Malaria is increasing where temperatures are rising
Recent years have seen outbreaks of malaria in highland areas of East Africa, where there is little experience of the disease. The relatively cool and breezy highlands of Kenya, Tanzania and Uganda have long been free of malaria, being too cold for the mosquitoes. Temperatures in the East African highlands have risen by half a degree Celsius in the last 50 years, however, mostly since the late 1970s. Even this small change may have doubled the number of malaria-carrying mosquitoes.
The 1998 epidemic of malaria in East Africa was associated with heavy rains and average temperatures in Kenya’s highlands up to four degrees higher than usual. The regional incidence of malaria increased 300 per cent over the baseline average for 1995–2002. With climate change, and other factors such as deforestation, the warmer and wetter conditions unusual in this region in the late 1990s may become the norm.
Collaboration between climate scientists and health authorities
Malaria can be especially severe in areas of low resistance, especially for mothers and children. Highland health systems were unprepared for the first malaria outbreaks. There was untold suffering and many deaths among patients who had to share hospital beds or spend days on hospital floors without proper medical care.
Climate science is a stretch for a medical research institute. But Dr Andrew Githeko and his colleagues at the Kenya Medical Research Institute (KEMRI) noticed the coincidence of malaria outbreaks in Kenya’s highlands with particular weather conditions. Medical records in Ethiopia also show a high degree of correlation between rainfall and temperature increases and malarial incidence.
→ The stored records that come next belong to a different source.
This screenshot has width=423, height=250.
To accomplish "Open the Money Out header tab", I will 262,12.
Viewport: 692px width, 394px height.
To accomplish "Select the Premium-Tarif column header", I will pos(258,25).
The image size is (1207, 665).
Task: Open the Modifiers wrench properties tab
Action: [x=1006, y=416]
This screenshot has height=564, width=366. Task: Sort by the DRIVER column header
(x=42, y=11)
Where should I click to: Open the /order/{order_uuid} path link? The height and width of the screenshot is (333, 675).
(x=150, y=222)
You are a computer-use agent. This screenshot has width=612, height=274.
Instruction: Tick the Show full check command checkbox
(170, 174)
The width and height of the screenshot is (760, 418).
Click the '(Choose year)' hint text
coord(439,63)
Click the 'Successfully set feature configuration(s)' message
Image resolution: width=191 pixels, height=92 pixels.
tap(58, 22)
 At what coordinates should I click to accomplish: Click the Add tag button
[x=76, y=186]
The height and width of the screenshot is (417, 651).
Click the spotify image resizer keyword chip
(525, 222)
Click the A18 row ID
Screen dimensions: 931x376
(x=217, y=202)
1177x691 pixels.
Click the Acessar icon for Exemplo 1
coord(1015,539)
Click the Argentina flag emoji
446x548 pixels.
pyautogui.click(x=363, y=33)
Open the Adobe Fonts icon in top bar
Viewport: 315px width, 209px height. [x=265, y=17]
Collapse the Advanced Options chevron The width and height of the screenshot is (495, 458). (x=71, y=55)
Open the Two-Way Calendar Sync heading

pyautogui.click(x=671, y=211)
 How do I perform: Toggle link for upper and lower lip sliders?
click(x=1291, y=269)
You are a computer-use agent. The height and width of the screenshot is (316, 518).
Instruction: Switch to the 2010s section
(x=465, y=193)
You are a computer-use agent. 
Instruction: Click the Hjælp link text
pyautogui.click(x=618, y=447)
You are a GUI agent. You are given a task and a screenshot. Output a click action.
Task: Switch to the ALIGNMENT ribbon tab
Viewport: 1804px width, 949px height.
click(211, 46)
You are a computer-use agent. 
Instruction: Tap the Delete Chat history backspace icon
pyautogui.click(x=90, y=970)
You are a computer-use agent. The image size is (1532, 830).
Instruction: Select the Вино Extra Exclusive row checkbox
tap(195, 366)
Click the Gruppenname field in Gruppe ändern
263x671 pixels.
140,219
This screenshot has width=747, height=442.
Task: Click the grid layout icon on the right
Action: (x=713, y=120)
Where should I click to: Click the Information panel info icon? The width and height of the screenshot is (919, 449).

Researchers led by the Kenya Medical Research Institute are now working to combine climate observation with medical research to predict highland malaria outbreaks in Kenya, Tanzania and Uganda. “These efforts will help health service providers identify early warnings of a looming epidemic, to better protect people in affected communities,” explains James Sang, of the Kenyan government’s Malaria Control Unit.
Using climate modelling to predict the movement of malaria
Warm conditions allow both the anopheles mosquito and the malarial parasite to develop more quickly, while wet conditions increase mosquito life expectancy and provide breeding habitats. “It became apparent weather data could be used to reliably predict malaria epidemics,” says Kenyan meteorologist, William Ndegwa.
The research team combines expertise from ministries of health, climate-research institutes and NGOs from Kenya, Tanzania and Uganda. After developing a model of malaria prediction, based on the detection of risk conditions, the team is able to detect epidemics some months before they occur. “The challenge now,” says project leader, Andrew Githeko, “is to develop and deploy an instrument that health system managers can use to reliably predict the onset of a malaria epidemic in areas not traditionally prone to the disease, and to manage it better.”
Mike Okia of Uganda’s Ministry of Health adds, “We aim to improve the model’s predictive capacity by taking into consideration the local terrain and the immune profile of the affected population.” The project, supported by CCAA, is also training district healthcare providers across the three countries to use the prediction model to anticipate and prepare for malaria outbreaks.
Planning for future prevention and treatment
Improved malaria prediction will be an essential part of Africa’s adaptation to climate change. While highland communities and their health providers struggle to adjust to the new prevalence of malaria, climate change is likely to bring more of it, and more often. This project aims to give local health systems better information for planning prevention and treatment.
To avoid malaria outbreaks in highland areas, where it kills more people than in lowland areas, East African governments have been depending on indoor spraying of long-lasting pesticides when long rains are anticipated. But with the new model now in place, spraying can be done only when the model suggests an outbreak is imminent. Spraying at the right time also reduces the chances of mosquitoes building resistance against the insecticides.
Each year, malaria infects over 500 million people worldwide – most of these in Africa, where malaria is the cause of one in five childhood deaths. Given the prevalence of this debilitating and often deadly disease, and the likelihood that climate change is altering its patterns, a tool that better predicts its occurrence may have impacts far beyond East Africa’s highlands. The United Nations has selected this predictive model as an example of practical adaptation to climate change, and strongly suggested that the model is further developed. The research team believes that the model could also predict the course of other diseases.